Włamanie goni włamanie - złodzieje wykorzystują dosłownie każdą okazję, by się obłowić.
Zero wypadków, ale 16 kolizji i dziewięciu pijanych kierowców - to drogowy bilans weekendu, który przestawił nam rzecznik płockiej policji, Krzysztof Piasek.
Pełne ręce roboty mieli policjanci z pionów kryminalnych, bo niestety złodzieje nie próżnowali. Wśród zgłoszonych zdarzeń są m.in.: włamanie do budowanego dopiero domu w Rogozinie między 3 a 6 lutego, z którego złodzieje wynieśli agregat prądotwórczy, elektronarzędzia i rozdzielacz hydrauliczny, narażając właściciela na straty w wysokości ok. 4 tys. zł, a także włamania z 8 lutego - do domu w Dłużniewie (gm. Staroźreby) i w Drobinie. W obu przypadkach złodzieje wynieśli z domów pieniądze i biżuterię. Między 6 a 7 lutego ktoś włamał się też do sklepu w Węgrzynowie (gmina Mała Wieś) i wyczyścił sklepowe półki - ukradł alkohol, papierosy i słodycze, w sumie za kwotę aż 5 tys. zł.

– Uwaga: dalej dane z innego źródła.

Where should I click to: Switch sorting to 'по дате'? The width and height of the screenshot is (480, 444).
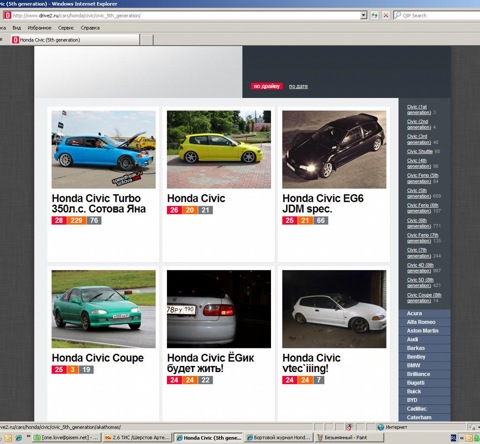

W samym Płocku również nie obyło się bez kradzieży. W piątek 6 lutego ktoś włamał się do hali budowanej przy Przemysłowej i wyniósł stamtąd 20-metrowy przewód elektryczny (straty to ok. 520 zł). Z kolei 8 lutego złodziej wykorzystał chwilową nieobecność lokatorów i otwarte drzwi mieszkania przy ul. 21 stycznia i ukradł portfel z pieniędzmi i dokumentami.